Pemda selaku pemilik piutang harus mengelola piutang daerahnya sebagaimana yang diamanatkan dalam UU Nomor 1 tahun 2004 mengenai pembentukan piutang, penatausahaan piutang (pencatatan, dokumentasi, pelaporan), klasifikasi dan penyisihan piutang taktertagih, serta penghapusan piutang. Pelaksanaan pengelolaan piutang daerah tersebut tidak hanya Pemda yang bertanggung jawab, telati melibatkan PUPN/DJKN pemilik tugas yang membina dan BPK yang mengawasi pelaksanaan pengelolaan piutang tersebut.

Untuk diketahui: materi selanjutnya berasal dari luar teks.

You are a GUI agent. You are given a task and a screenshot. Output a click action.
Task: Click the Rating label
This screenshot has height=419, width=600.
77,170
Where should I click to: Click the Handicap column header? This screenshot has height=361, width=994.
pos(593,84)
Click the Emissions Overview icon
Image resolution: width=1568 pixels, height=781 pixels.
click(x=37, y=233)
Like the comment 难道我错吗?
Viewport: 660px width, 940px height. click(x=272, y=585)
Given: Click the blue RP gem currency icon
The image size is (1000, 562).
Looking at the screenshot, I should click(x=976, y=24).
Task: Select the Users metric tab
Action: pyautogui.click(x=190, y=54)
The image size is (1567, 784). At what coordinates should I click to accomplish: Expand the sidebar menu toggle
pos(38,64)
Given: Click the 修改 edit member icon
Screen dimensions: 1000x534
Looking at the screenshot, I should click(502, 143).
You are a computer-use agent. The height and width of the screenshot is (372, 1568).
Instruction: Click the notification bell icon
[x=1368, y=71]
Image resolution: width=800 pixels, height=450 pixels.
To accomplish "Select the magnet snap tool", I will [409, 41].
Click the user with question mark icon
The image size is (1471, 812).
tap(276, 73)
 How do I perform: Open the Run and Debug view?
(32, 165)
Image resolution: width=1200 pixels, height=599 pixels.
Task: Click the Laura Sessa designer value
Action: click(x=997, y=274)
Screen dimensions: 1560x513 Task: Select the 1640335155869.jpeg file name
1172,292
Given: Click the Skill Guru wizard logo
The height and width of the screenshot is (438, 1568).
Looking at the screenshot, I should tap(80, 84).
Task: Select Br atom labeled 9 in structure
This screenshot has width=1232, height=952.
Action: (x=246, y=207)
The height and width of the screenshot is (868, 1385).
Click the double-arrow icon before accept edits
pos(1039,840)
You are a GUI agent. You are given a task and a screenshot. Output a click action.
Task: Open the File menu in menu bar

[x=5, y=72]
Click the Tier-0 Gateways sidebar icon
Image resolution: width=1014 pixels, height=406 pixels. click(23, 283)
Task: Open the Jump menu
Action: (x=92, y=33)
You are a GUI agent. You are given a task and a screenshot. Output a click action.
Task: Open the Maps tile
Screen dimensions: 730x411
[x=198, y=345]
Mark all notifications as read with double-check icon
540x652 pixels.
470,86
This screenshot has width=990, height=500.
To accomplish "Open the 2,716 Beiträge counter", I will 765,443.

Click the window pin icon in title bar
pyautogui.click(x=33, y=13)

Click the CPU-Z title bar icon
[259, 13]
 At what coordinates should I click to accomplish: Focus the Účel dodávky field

Koordinasi dan sinergi para pihak terkait adalah kunci jawaban dari “perkerjaan rumah” pengelolaan piutang daerah dalam rangka meningkatkan kualitas Laporan Keuangan Pemerintah Daerah. 


Penulis: Mokhammad Khoiri – Kepala Seksi Piutang Negara I

Disclaimer
Tulisan ini adalah pendapat pribadi dan tidak mencerminkan kebijakan institusi di mana penulis bekerja.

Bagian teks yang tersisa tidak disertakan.